• Pixel coordinate grounding data:
"""
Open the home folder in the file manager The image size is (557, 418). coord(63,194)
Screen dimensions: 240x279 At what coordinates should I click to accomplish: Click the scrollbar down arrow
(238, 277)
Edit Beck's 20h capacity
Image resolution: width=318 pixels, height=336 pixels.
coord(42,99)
"""
• Task directions: Repeat the records exactly, leaving out none of them.

• Exercise result:
Open the home folder in the file manager The image size is (557, 418). coord(63,194)
Screen dimensions: 240x279 At what coordinates should I click to accomplish: Click the scrollbar down arrow
(238, 277)
Edit Beck's 20h capacity
Image resolution: width=318 pixels, height=336 pixels.
coord(42,99)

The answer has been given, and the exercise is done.